# Instructions to follow:
This task calls for copying each line below that contains "matný".

(Collected data entries)

· · ·

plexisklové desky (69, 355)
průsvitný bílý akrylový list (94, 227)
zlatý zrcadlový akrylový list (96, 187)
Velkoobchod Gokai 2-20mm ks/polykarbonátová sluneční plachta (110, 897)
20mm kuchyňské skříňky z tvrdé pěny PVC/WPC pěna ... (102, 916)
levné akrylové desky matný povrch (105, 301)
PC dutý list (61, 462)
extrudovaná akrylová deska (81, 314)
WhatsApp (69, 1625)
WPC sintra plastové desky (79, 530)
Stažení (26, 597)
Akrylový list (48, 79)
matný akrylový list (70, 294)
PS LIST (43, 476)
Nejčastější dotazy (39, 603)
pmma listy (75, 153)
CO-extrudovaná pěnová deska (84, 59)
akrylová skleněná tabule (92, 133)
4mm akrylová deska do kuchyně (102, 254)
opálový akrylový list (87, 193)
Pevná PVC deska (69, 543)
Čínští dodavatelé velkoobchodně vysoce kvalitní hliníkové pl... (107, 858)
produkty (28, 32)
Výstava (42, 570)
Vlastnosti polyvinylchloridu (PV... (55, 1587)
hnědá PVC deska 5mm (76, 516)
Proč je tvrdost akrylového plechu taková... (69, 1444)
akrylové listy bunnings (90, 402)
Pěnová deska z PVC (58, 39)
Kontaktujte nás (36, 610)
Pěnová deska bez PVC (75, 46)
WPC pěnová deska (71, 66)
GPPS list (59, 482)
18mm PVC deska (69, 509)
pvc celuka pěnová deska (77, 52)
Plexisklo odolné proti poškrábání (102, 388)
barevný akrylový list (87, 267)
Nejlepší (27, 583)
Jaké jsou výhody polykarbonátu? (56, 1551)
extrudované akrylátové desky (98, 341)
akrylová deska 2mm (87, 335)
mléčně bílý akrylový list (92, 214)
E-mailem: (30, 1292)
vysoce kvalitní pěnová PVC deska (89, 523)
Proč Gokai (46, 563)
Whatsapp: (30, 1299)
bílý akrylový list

· · ·

# Result for this task:
levné akrylové desky matný povrch (105, 301)
matný akrylový list (70, 294)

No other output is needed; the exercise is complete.